• _Extract to read_
==========

# First posting (here) of REW graphs...



## boarder1995 (Mar 28, 2008)

Ok, I posted some initial graps at another forum, but I've adjusted these for the requested requirements of HTS for axis spreads - except I went down to 12Hz, since I thought it revealed a bit more information with the subs. These are Outlaw Audio LFM1-EX's set in 16Hz tune (one port plugged).

Room details: 15wx17dx10h with ceramic tile flooring and a rear that opens up to a double vaulted ceiling great room. Mirage 895i mains and a Denon receiver. Here's a photo...








Here's the first...
Graph1:
The red is my current best pick with one front right, other left rear, both about 3 feet from the corners along the side walls, front crossover off (just receiver's, don't remember what it's supposed to be - 100Hz?), rear using internal crossover at 80Hz and phase set opposite of front.








Graph2:
For comparison, here's the above dual setup (red) versus a single front (blue) versus a single rear (green). This shows how in my room the dual setup helps smooth the response.








Graph3:
Here's the initial dual setup while sitting in the main chair in the middle of the room (red) versus another seating position along the wall (blue).








Graph4:
Yet another graph with minor tweaks...the standard (for me) dual setup, front right: crossover off, phase normal, left rear: crossover on, phase opposiste. (red) VERSUS having the rear with the same phase setting (blue) - make a fairly substantial change in response.








Graph5:
Another minor tweak...the standard (red) VERSUS having both crossovers on and phase opposite (blue)








Hope these aren't too many graphs, but I find it very intersting that once you think you have or do not have ideal locations for subs, just some minor changes with internal crossovers and phase can make huge differences. My personal opinion is that I don't need a parametric EQ - what's y'alls thoughts? With my preferred setup, there doesn't appear any place I need to tone down, and I know I can't really boost a spot (not recommended).


----------



## boarder1995 (Mar 28, 2008)

Anther thought with Graph4...
Would the extra boost below 20Hz with slight additional dip just above 40Hz (blue line) be more desirable? I know the additional dip isn't good, but thought the deeper and extra boost below 20Hz would be good for new movies for a bit more visceral experience, or would that be emphasizing too much sub-sonic feeling and get annoying to most others? Just wondering what the concensus is. Fortunately, this change only requires a quick switch on one sub, so it's easy to do.


----------



## brucek (Apr 11, 2006)

> what's y'alls thoughts?


Yeah, I think you can get away without any equalization. The response looks fairly good.



> would the extra boost below 20Hz with slight additional dip just above 40Hz (blue line) be more desirable?


I think that's a matter of taste. I would probably go with the red line myself.

==========

• _Dataset extract_

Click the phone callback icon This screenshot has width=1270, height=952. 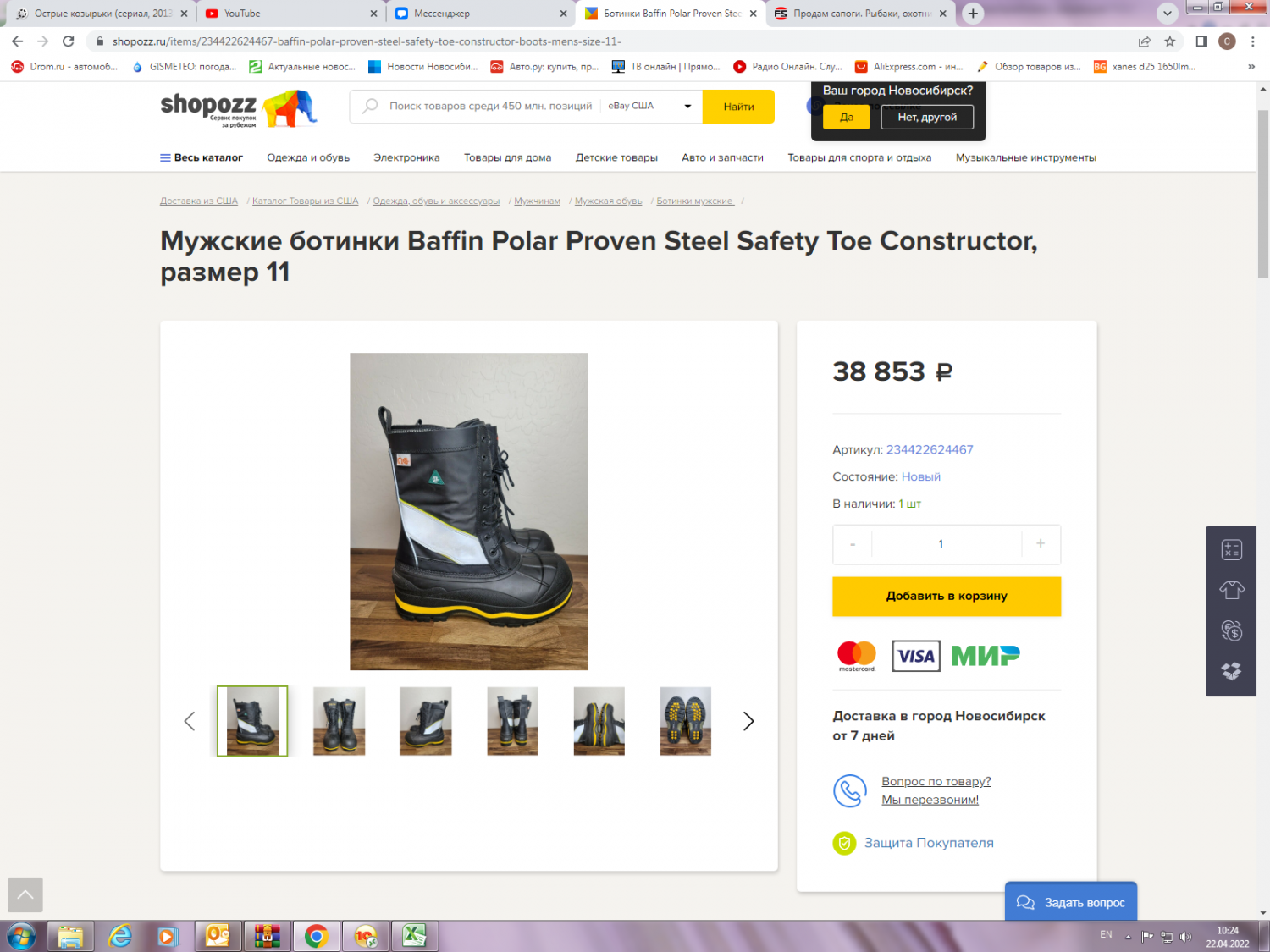[x=849, y=791]
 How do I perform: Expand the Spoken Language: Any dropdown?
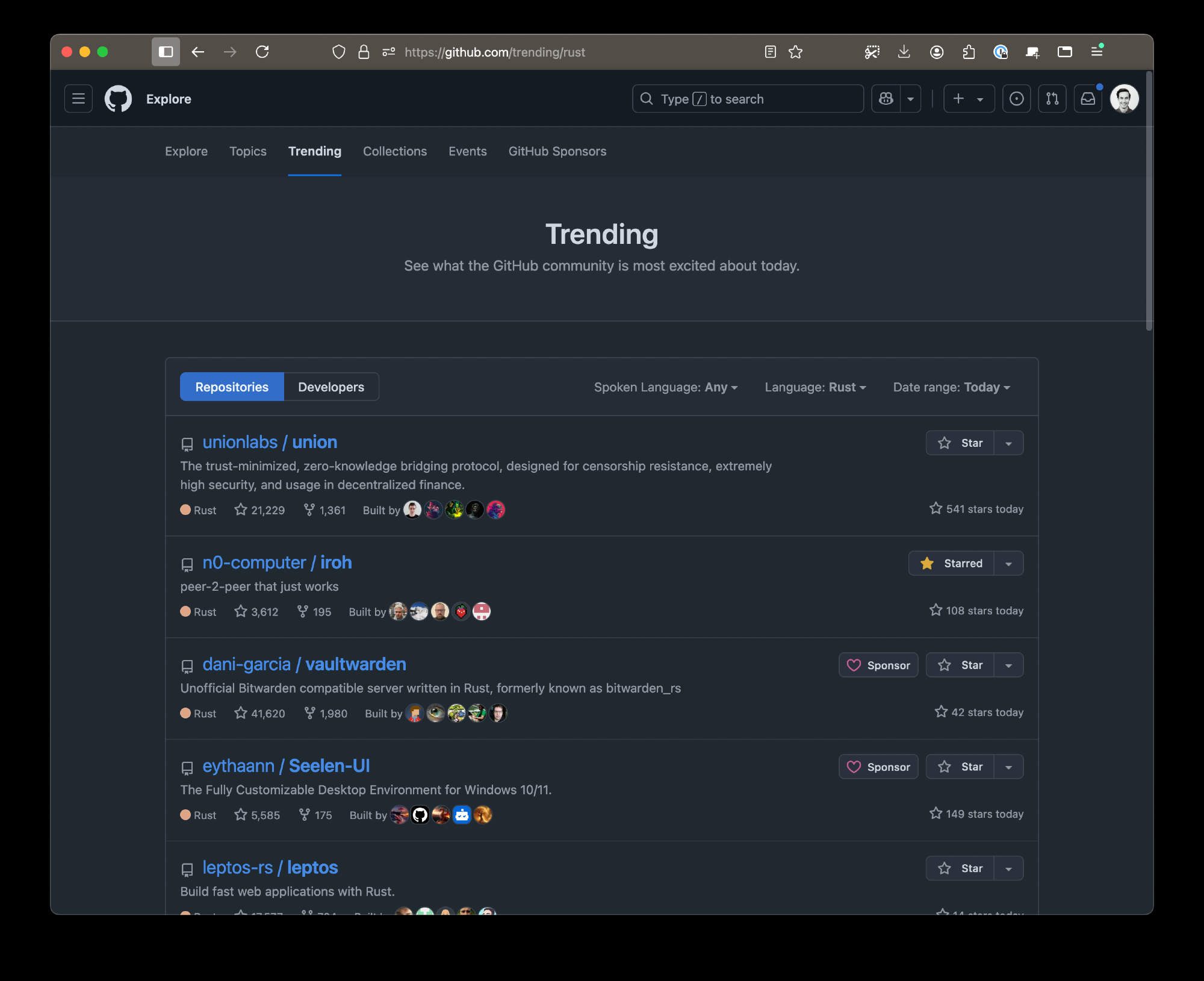click(x=665, y=387)
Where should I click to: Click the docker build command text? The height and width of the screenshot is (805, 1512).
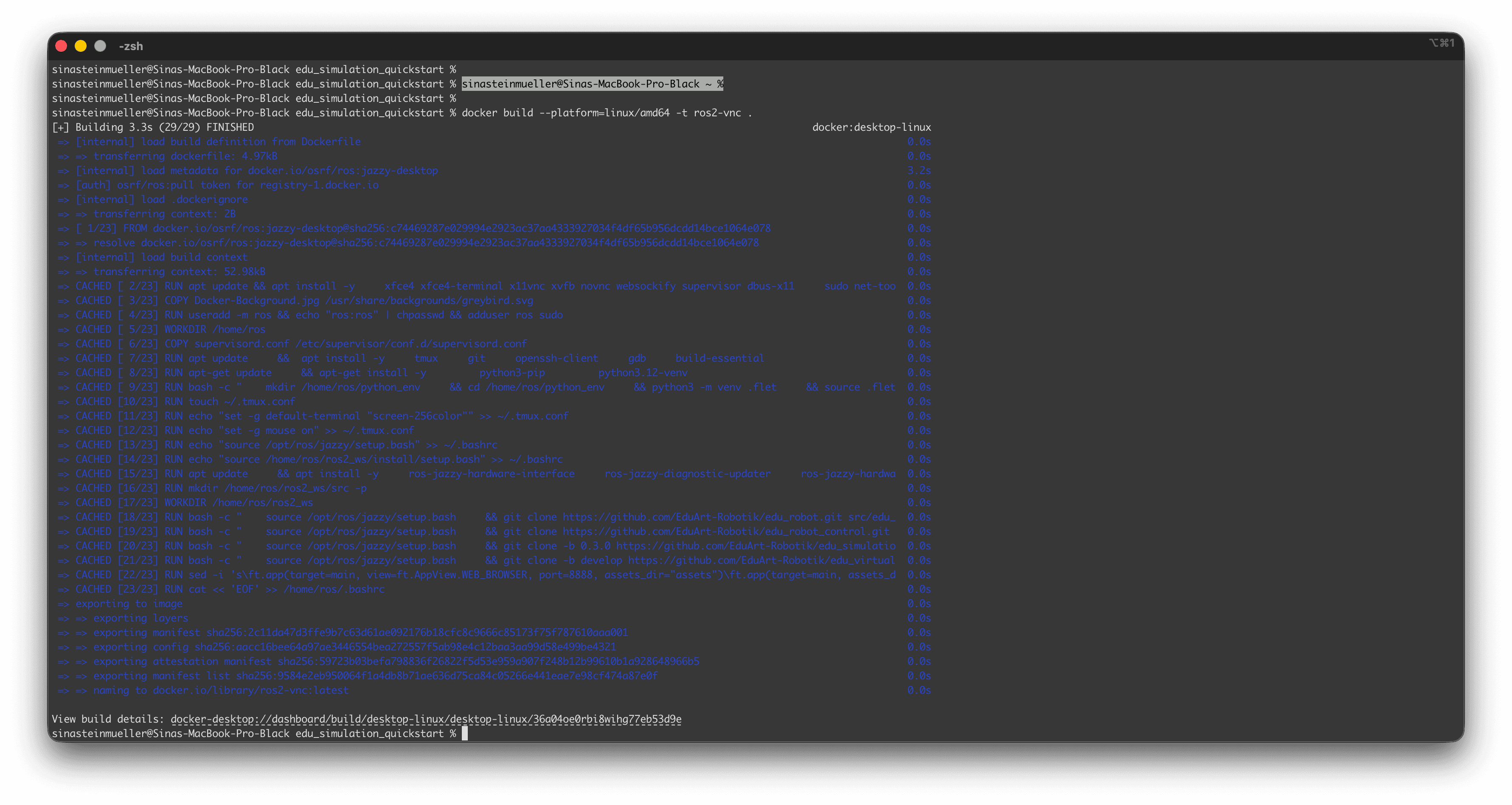click(606, 113)
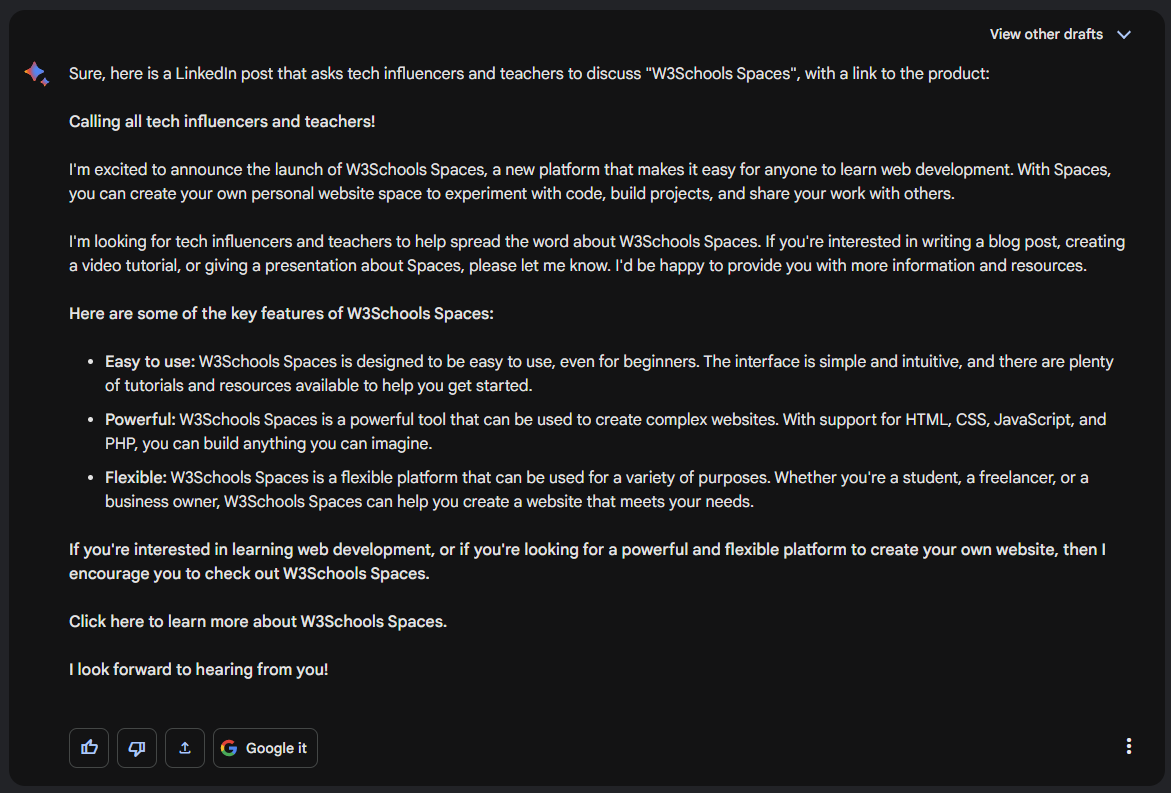Click the 'Flexible:' bullet label
Screen dimensions: 1171x793
coord(136,478)
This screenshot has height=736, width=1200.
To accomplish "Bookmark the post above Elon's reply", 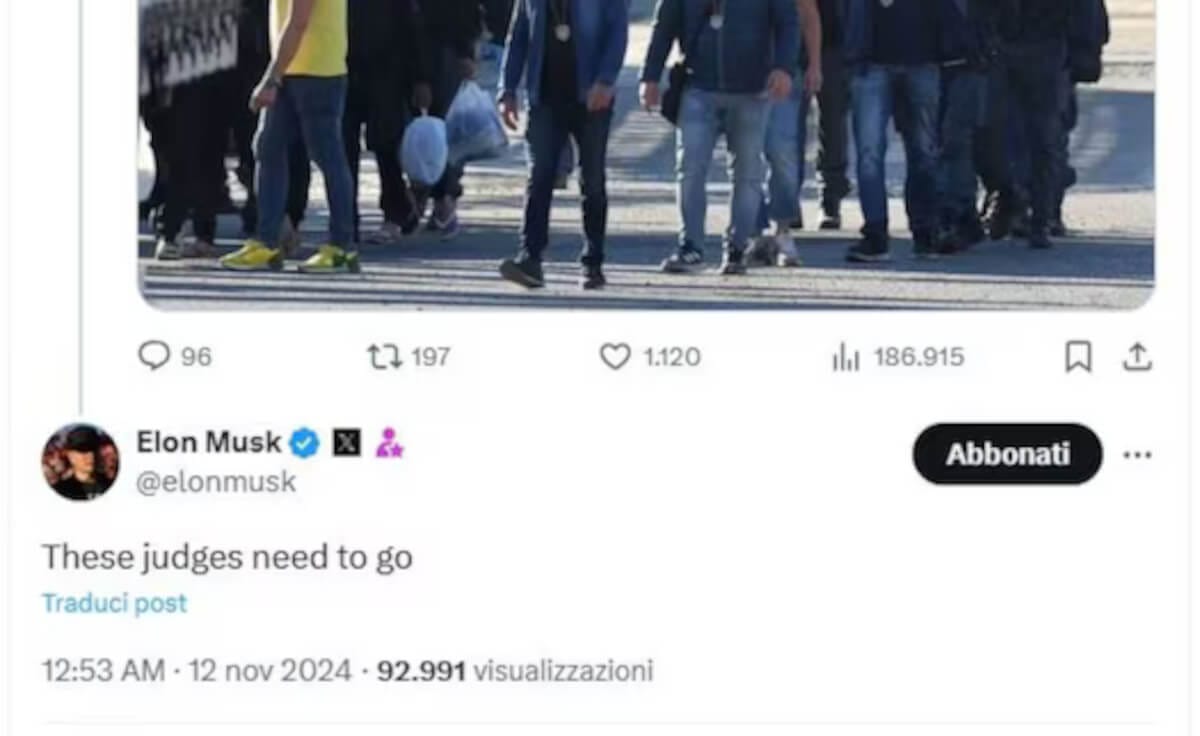I will click(x=1078, y=357).
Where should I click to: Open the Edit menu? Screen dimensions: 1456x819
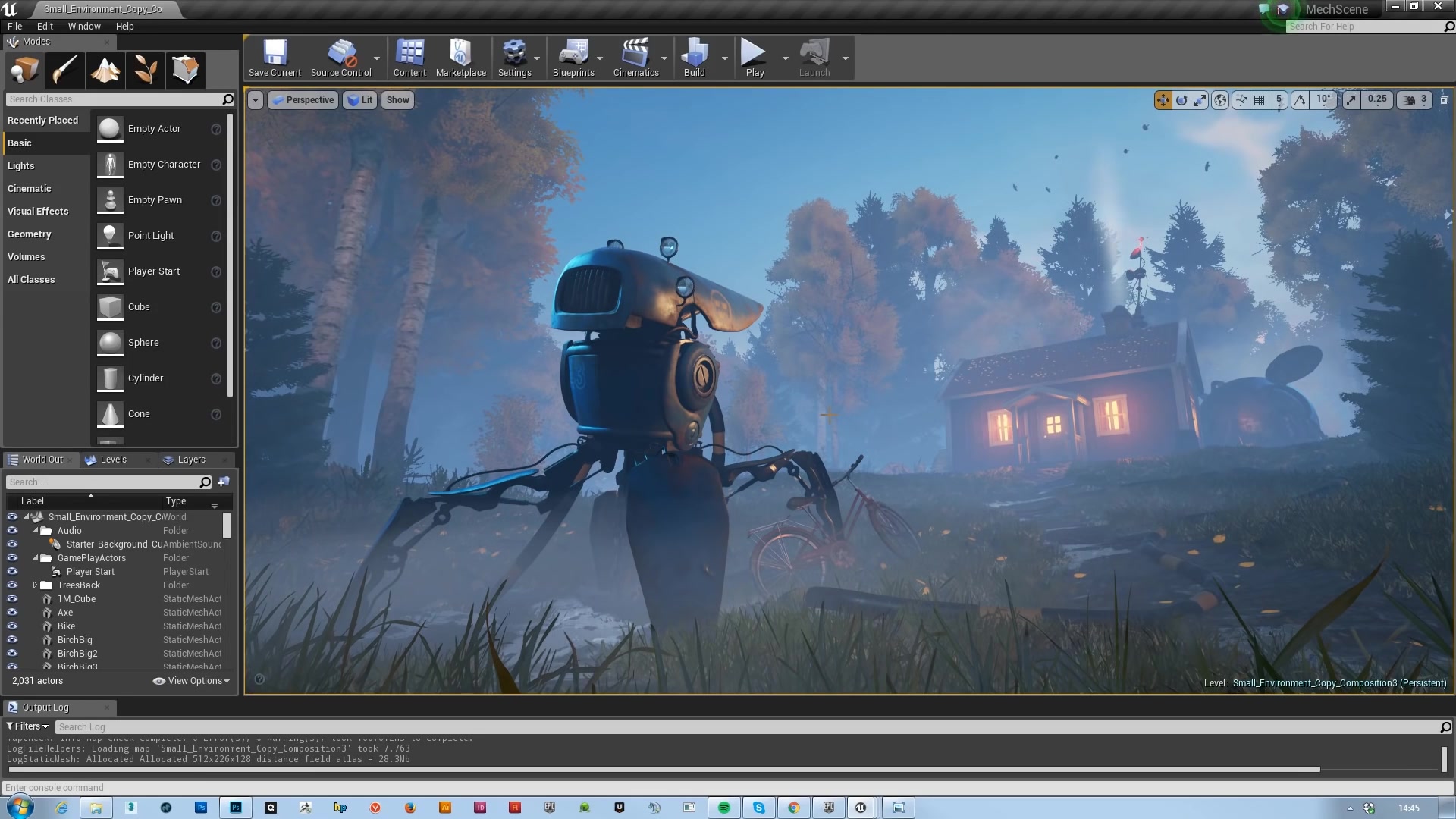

==========

• _Short problem 1_
Reproduce the stretch of the subwoofer graph thread from "## brucek (Apr" through "red line myself.".
• _Short problem 2_
Pick up the subwoofer graph thread after its final sentence and keep writing it.

• _Written answer 1_
## brucek (Apr 11, 2006)

> what's y'alls thoughts?


Yeah, I think you can get away without any equalization. The response looks fairly good.



> would the extra boost below 20Hz with slight additional dip just above 40Hz (blue line) be more desirable?


I think that's a matter of taste. I would probably go with the red line myself.

• _Written answer 2_
BTW, normally we set the Measure end frequency to 200Hz - not 100Hz. There is still influence from the crossover after 100Hz.

brucek


----------



## Wayne A. Pflughaupt (Apr 13, 2006)

The graphs seem to be unrealistically "pretty." Are they smoothed?

Regards,
Wayne


----------



## boarder1995 (Mar 28, 2008)

Wayne,
I've looked around in REW to see if I have/had on any smoothing or something. Some of my other graphs are a bit more jagged. Anything in the software I should look for? I'll re-read the help files and online guide. I also ran the sweep fairly slow (512k length). Perhaps, I've got the perfect setup in the perfect room! Ok, maybe not...but I like to be optimistic. Thanks for the help.

BruceK,
Yep, I noticed all my measurements stopped at 100Hz, not 200Hz. I'll start taking them up to 200 (with mains off/unplugged?) for better upper end info. I played a bit with the two settings (graph4) I inquired about yesterday. In the mid range of the sub there is a very slight change in output during a sweep, but the lower end down to 15Hz zis definitely more visceral. I kind of like it, but will take further measurements around the room to see if it remains good elsewhere. Otherwise, I've got a good setup with the red line.


----------



## boarder1995 (Mar 28, 2008)

Ok, another graph...

I shifted some things and changed some receiver settings and got the best (deep) looking graph I've seen so far (blue line). Then I decided to compare the single front Outlaw Audio sub (green) with my original (paradigm 12" PW1200) in it's original location (red). The best line is the blue with dual outlaw audios. But with just a single OA in its ideal location I get major dips, etc. It seems to take duals in my room to even things out. Now the single Paradigm doesn't seem to have this issue. Granted it doesn't go nearly as deep (only 30Hz before rolloff), but above that it looks better single than the OA single. Another thing I'v noted is the big lack of mid bass out of the outlaw audios. Still tweaking. I guess I'm just wondering if I spent $1000+ for a more depth versus my admirably performing Paradigm unit.


----------



## brucek (Apr 11, 2006)

Your comparison makes it difficult to come to the conclusions that you are offering.

Simply look at the green and red line. If you are going to compare two subs you have to test at approximately the same level. You haven't done this. At the very least use the trace offset feature to overlay them.

Once measured at the same level, you have to overlay the graphs to get a better look. You can easily see the identical dips and peaks in the red and green lines, except the green sub extends to a much lower frequency than the challenged red. Yes, there's a large room peak at ~17Hz that the green sub reveals, that the red one cannot hope to reach. The green sub appears to be the better one.

brucek


----------



## boarder1995 (Mar 28, 2008)

Ahhh, thanks very much. I'll have to play with the trace offset feature to get a better comparison. Perhaps tonight I'll redo some of these to get the levels similar. That's a good point about the red and green having the same peaks and valleys.


----------



## Wayne A. Pflughaupt (Apr 13, 2006)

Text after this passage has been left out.